▶ [WHAT IS EXPECTED]
Convert the entries below, from the line with "Where should I" to the line with "Action: 647,495", into a two-column CSV with the headers instruction and click. Give one row per entry, with its text and its answer each in a single quoted field, line breaks replaced by spaces and the pictures left out.

▶ [DATA ROWS]
--
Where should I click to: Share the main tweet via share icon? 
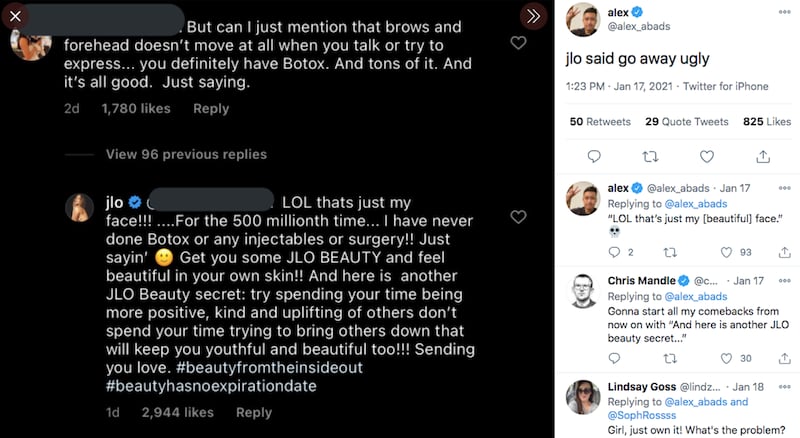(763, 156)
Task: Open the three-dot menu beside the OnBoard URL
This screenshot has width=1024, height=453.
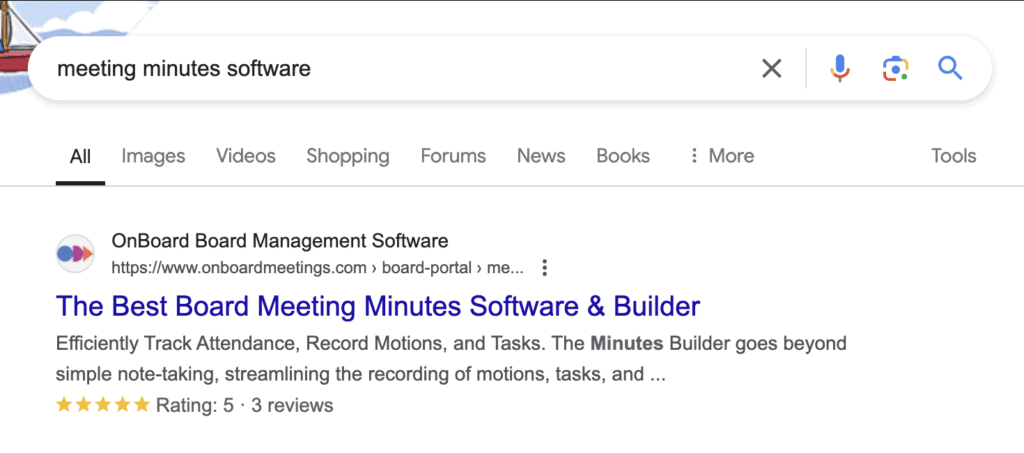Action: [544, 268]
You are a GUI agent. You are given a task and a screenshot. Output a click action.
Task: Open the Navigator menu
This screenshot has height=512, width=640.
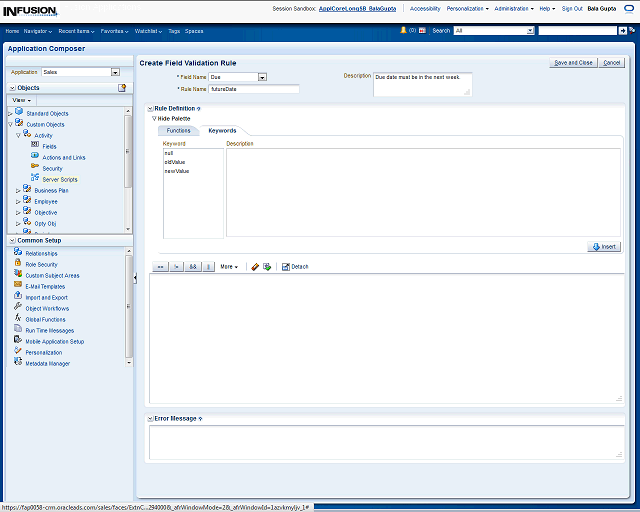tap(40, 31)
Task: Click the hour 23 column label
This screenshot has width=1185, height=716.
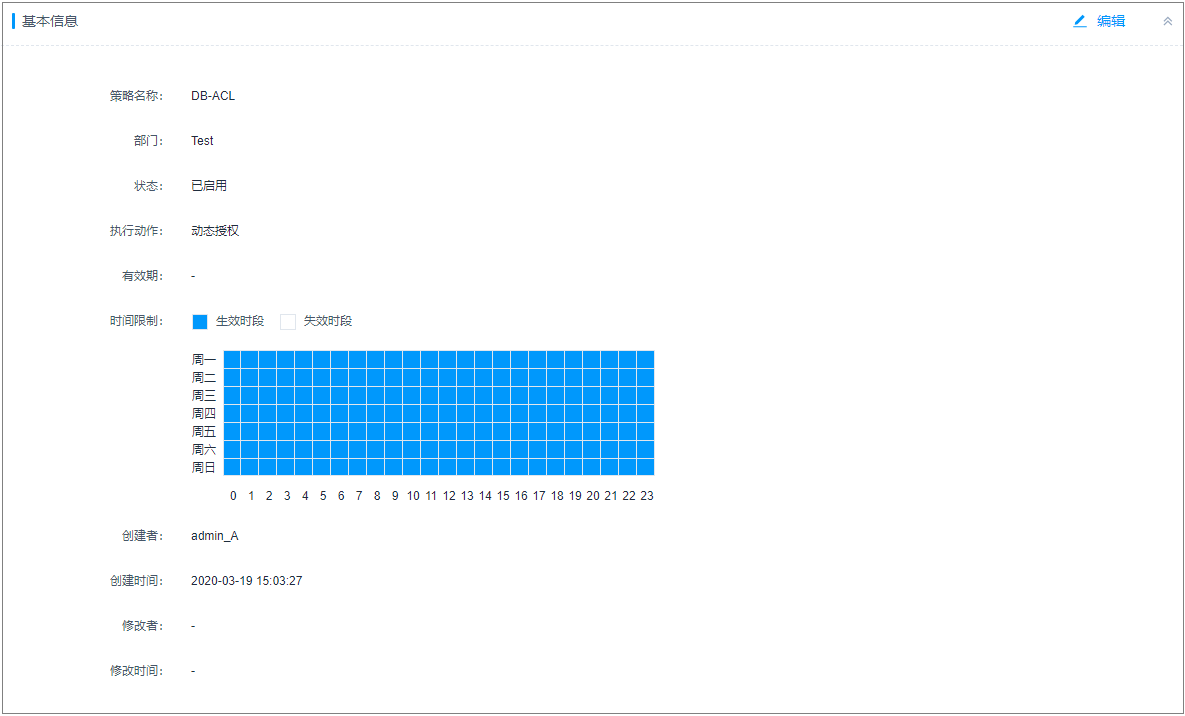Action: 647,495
--
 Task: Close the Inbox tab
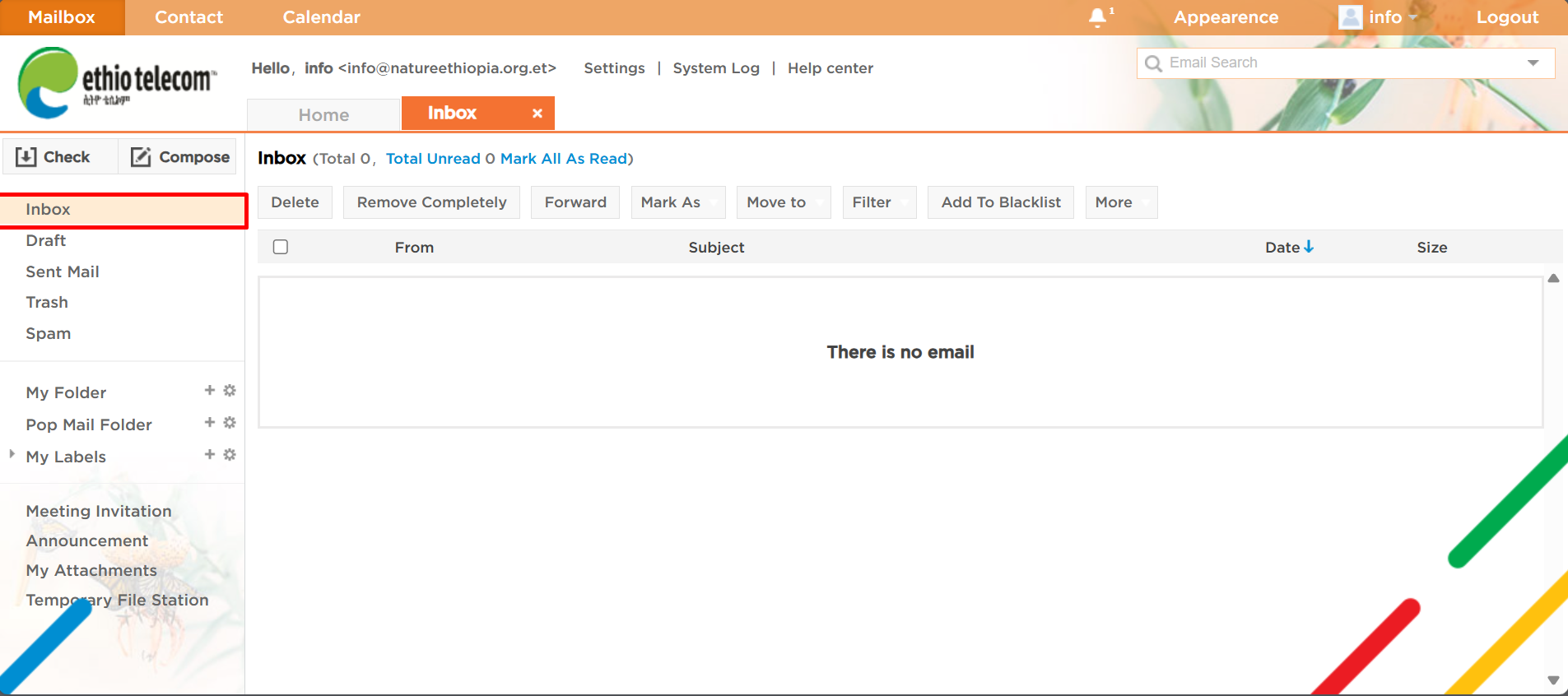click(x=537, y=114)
--
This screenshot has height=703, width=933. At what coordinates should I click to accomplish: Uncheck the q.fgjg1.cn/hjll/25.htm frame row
--
▶ [RESULT OF THIS TASK]
instruction,click
"Where should I click to: Share the main tweet via share icon?","(763, 156)"
"Task: Open the three-dot menu beside the OnBoard URL This screenshot has width=1024, height=453.","Action: [544, 268]"
"You are a GUI agent. You are given a task and a screenshot. Output a click action. Task: Open the Navigator menu This screenshot has height=512, width=640.","tap(40, 31)"
"Task: Click the hour 23 column label This screenshot has width=1185, height=716.","Action: 647,495"